## RECORDS FOR THE EXERCISE
Start of Block
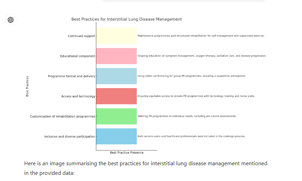Select the "Programme format and delivery" label
This screenshot has width=302, height=181.
pyautogui.click(x=71, y=76)
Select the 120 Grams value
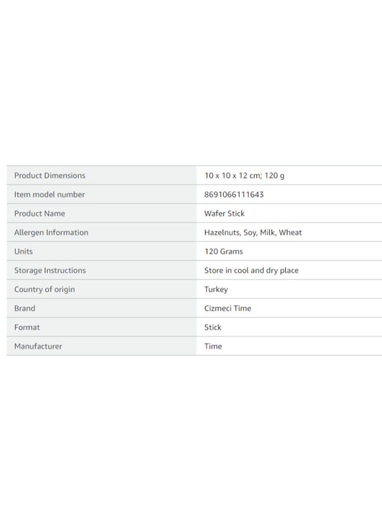The width and height of the screenshot is (382, 520). click(223, 251)
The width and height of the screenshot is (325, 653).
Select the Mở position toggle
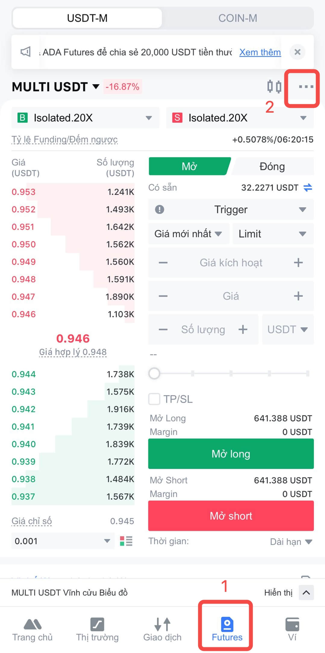tap(189, 166)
End of Block
## REQUIRED ACTION
I need the lines from the line containing "The width and height of the screenshot is (325, 653)." through the final line of the listing duplicated exactly, both ends included, with no pictures and nothing else.

## WRITTEN REPLY
The width and height of the screenshot is (325, 653).
Select the Mở position toggle
tap(189, 166)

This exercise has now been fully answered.